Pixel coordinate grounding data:
○ ○ ○ ○ ○ ○ ○

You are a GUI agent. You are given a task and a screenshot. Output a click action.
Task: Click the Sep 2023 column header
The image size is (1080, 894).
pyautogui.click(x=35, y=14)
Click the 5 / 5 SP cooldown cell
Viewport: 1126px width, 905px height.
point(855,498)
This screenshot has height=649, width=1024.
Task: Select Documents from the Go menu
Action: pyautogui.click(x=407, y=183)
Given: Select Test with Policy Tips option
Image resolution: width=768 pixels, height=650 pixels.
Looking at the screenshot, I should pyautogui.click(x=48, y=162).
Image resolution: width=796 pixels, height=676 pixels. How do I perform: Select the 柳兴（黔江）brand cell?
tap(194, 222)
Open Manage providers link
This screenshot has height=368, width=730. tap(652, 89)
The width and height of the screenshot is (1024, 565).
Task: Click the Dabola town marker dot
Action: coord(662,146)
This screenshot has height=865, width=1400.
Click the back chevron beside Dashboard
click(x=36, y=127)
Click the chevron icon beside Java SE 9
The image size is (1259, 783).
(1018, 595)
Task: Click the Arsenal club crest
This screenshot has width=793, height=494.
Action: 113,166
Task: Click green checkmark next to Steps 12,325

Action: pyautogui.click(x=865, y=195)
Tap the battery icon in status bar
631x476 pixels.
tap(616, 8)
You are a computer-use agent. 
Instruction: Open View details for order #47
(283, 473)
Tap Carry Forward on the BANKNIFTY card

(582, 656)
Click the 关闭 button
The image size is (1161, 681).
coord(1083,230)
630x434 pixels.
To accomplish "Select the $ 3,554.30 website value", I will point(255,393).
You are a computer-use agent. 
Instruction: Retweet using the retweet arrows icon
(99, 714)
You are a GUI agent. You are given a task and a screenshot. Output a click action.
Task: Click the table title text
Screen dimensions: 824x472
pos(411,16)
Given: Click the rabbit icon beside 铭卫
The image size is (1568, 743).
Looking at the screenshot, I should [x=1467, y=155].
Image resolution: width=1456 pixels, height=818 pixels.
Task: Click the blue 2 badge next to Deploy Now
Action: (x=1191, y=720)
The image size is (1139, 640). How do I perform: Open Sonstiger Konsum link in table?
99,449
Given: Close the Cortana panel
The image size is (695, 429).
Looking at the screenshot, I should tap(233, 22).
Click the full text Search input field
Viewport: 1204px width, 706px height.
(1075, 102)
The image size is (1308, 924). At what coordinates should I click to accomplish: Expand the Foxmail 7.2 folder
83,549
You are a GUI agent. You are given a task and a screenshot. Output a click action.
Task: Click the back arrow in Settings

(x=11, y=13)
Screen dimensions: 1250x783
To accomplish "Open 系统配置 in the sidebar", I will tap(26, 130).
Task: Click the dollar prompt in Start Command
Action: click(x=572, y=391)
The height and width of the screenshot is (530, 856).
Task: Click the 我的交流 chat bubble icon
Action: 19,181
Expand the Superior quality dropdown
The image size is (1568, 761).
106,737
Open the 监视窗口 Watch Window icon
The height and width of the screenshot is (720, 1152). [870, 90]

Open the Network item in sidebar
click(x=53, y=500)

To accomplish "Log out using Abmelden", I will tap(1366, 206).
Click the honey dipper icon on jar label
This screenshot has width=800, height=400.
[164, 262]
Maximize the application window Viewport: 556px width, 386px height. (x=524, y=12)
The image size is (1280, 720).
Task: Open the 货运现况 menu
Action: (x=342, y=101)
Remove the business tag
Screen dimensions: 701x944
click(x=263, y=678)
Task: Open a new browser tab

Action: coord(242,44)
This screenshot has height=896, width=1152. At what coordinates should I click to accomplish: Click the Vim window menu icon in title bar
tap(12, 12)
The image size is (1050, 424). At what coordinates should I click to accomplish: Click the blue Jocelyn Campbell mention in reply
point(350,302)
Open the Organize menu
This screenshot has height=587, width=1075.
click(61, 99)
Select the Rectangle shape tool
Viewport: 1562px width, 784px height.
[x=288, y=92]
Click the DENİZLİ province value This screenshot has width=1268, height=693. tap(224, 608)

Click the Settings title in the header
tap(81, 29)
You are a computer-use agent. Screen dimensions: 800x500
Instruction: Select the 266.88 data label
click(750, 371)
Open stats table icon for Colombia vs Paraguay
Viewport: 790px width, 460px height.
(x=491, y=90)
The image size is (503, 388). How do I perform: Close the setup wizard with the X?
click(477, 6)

○ ○ ○ ○ ○ ○ ○

Exercise description
Where a line of the data above includes the string "value", pull it out.

Response to this task
To accomplish "Select the $ 3,554.30 website value", I will point(255,393).
Click the DENİZLİ province value This screenshot has width=1268, height=693. tap(224, 608)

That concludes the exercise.